Take a moment to admire the chutzpah while you are gathering the tar and feathers.
* Disable Bluetooth when you are not actively using it. It's not so much a security hole as a security rabbit warren.
Tech News
- The Samsung 990 Pro - the company's current top of the line consumer SSD - is currently available for $129 for 2TB. (Tom's Hardware)
A year ago that would have been a good price for a 1TB model. And if you that's enough storage for your needs, the 1TB model is now just $59, which was a price reserved for bargain-basement drives not so long ago.
- Intel is set to stop making NUCs. (AnandTech)
This is their line of mini-PCs - about four inches square and two inches high - that they've been producing for the past ten years. There are numerous competitors, from Taiwanese brands like Asus and Gigabyte, to Chinese models like Minisforum and Beelink, but with Intel there was a bit more assurance that the products would still be around next year... Until there wasn't.

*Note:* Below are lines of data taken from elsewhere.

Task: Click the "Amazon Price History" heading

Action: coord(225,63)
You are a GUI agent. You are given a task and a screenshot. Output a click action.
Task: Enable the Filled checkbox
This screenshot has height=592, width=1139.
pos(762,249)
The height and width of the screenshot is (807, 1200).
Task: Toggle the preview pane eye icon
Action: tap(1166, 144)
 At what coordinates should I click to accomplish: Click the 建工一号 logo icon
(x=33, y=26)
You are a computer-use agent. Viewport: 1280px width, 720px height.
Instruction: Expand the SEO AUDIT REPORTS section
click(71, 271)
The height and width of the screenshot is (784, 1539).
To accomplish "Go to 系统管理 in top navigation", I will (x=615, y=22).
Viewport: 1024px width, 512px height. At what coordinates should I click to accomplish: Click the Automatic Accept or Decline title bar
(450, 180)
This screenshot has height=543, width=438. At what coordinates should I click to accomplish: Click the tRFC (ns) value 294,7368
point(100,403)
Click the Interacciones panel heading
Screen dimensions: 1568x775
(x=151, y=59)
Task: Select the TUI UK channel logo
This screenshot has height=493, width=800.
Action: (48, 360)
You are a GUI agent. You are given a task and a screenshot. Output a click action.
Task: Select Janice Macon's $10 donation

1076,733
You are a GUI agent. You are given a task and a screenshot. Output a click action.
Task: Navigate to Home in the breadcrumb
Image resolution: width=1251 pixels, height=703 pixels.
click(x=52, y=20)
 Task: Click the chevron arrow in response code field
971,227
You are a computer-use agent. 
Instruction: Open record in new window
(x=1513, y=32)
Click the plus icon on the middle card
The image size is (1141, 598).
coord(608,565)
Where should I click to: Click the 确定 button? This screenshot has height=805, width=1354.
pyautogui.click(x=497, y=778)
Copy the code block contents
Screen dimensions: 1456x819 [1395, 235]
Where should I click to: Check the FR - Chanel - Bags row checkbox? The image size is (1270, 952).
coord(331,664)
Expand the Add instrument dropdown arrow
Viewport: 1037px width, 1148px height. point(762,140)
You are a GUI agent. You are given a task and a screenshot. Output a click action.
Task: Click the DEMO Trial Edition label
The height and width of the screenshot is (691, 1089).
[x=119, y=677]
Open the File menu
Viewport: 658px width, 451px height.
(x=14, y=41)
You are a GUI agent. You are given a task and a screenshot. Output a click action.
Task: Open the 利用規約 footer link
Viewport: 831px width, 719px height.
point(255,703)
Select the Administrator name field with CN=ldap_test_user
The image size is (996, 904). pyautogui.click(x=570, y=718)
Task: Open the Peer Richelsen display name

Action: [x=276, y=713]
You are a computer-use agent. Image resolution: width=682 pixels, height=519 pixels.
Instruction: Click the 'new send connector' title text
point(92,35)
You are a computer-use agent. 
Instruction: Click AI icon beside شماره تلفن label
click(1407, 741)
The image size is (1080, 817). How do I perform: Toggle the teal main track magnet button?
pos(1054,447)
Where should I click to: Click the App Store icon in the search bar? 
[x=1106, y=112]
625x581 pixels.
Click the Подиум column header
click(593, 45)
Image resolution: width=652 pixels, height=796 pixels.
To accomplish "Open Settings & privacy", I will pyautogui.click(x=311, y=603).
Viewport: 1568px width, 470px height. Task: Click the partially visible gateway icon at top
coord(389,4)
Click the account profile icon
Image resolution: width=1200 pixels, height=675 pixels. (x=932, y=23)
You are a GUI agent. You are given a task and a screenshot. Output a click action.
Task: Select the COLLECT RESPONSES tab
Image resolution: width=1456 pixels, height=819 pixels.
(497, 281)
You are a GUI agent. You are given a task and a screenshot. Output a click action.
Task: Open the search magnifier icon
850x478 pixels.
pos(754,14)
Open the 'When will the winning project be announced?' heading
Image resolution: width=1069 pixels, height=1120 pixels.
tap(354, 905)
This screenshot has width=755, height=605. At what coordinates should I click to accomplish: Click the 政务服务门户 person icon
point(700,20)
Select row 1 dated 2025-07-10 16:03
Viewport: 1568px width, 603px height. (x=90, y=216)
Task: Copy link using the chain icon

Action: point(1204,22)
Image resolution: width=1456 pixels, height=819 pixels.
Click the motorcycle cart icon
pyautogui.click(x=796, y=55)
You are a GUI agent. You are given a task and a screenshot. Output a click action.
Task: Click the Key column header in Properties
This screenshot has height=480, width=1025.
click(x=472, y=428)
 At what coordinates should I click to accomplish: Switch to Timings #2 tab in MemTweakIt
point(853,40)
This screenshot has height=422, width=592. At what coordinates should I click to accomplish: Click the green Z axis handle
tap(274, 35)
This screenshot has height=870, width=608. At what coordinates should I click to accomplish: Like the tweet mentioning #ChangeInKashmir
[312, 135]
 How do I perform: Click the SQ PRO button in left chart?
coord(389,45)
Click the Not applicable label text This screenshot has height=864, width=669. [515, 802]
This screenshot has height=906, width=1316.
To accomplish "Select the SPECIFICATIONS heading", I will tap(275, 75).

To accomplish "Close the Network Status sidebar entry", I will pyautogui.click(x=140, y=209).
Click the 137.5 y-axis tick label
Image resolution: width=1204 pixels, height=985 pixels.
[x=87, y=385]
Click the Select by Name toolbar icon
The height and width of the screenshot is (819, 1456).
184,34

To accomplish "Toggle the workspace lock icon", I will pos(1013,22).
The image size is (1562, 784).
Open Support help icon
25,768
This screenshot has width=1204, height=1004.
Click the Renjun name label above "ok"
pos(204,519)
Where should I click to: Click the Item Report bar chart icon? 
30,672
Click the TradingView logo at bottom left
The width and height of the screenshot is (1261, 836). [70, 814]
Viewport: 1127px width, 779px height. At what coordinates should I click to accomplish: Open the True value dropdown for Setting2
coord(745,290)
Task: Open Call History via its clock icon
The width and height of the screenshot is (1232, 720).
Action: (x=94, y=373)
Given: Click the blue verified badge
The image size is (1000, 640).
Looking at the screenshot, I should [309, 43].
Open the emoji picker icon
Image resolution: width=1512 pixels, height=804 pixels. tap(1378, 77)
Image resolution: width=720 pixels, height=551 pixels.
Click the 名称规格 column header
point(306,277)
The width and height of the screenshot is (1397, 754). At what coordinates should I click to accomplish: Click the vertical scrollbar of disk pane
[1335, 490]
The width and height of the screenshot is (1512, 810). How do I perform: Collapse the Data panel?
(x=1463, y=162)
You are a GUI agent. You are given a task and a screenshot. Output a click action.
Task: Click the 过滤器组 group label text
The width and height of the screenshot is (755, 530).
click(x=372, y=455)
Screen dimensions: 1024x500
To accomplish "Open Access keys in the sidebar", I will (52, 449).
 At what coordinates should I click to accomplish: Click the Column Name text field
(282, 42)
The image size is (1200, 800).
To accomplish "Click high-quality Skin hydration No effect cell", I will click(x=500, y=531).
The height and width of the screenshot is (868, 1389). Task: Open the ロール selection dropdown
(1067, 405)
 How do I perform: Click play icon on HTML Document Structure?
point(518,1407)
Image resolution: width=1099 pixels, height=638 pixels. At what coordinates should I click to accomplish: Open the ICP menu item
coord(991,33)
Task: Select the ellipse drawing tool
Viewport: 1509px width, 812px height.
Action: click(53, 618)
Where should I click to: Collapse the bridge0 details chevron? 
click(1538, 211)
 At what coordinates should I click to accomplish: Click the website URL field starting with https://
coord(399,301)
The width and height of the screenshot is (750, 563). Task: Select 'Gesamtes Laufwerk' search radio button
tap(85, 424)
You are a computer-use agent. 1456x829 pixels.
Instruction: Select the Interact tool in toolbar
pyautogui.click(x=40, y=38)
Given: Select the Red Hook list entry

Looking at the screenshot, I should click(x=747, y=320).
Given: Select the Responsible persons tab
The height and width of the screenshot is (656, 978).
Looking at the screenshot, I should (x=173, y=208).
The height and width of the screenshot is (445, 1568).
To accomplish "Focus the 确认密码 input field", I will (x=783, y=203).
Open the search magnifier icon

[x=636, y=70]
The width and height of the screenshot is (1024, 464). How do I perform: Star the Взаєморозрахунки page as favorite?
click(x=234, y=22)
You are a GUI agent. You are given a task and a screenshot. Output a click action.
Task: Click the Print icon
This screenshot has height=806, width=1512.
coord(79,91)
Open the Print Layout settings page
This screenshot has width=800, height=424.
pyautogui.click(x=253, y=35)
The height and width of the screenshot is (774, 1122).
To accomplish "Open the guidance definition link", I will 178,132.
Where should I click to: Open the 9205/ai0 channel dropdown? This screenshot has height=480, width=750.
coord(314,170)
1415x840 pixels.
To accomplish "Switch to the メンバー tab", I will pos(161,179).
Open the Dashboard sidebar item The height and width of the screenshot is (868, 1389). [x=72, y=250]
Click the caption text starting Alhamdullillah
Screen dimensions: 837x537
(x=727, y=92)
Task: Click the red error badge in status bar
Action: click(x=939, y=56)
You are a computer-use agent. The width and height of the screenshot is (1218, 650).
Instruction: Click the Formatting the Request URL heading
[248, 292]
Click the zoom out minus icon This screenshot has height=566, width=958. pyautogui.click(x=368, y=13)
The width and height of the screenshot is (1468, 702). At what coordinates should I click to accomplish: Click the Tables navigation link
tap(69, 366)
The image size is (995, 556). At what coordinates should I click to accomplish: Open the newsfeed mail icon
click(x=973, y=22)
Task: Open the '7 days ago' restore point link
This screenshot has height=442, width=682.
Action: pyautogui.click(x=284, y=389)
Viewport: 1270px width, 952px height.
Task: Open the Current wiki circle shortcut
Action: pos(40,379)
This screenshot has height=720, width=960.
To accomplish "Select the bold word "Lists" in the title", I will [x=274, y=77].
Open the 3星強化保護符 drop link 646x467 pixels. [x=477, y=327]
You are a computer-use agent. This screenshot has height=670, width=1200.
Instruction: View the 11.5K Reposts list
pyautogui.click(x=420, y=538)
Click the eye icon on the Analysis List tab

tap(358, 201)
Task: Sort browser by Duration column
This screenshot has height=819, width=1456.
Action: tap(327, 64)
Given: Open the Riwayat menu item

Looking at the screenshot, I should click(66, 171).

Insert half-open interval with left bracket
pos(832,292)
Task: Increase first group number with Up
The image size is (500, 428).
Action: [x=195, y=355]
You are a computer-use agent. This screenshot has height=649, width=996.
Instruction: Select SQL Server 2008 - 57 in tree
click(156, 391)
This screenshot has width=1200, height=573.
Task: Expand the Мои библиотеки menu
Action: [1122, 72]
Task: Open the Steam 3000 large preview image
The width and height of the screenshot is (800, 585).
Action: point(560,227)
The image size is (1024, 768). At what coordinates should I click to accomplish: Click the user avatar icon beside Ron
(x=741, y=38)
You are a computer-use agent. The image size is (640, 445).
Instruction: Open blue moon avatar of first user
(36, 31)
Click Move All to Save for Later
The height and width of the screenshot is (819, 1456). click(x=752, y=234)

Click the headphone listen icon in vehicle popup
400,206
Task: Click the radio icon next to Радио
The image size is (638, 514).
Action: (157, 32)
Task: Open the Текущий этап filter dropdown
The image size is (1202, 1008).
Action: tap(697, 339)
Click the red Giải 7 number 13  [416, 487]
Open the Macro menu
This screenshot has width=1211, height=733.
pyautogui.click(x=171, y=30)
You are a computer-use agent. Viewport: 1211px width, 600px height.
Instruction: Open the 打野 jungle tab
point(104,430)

- Amazon says it is not a VLOP - a very large online platform - under the EU's new rules governing VLOPs. (Ars Technica)
As far as I can tell, though, the rules are very broad - EU laws tend to be like that, unlike US laws that tend to be very specific because of constitutional restrictions - and Amazon is full of shit.
- VanMoof (who?), an e-bike maker that raised $200 million, seems to have spent it all. (Tech Crunch)
Oops.
Their bikes are kind of cool: All the electrical stuff is completely hidden, so they look like regular bicycles with chunky frames. Horribly expensive, but that doesn't matter since you can't buy one anyway.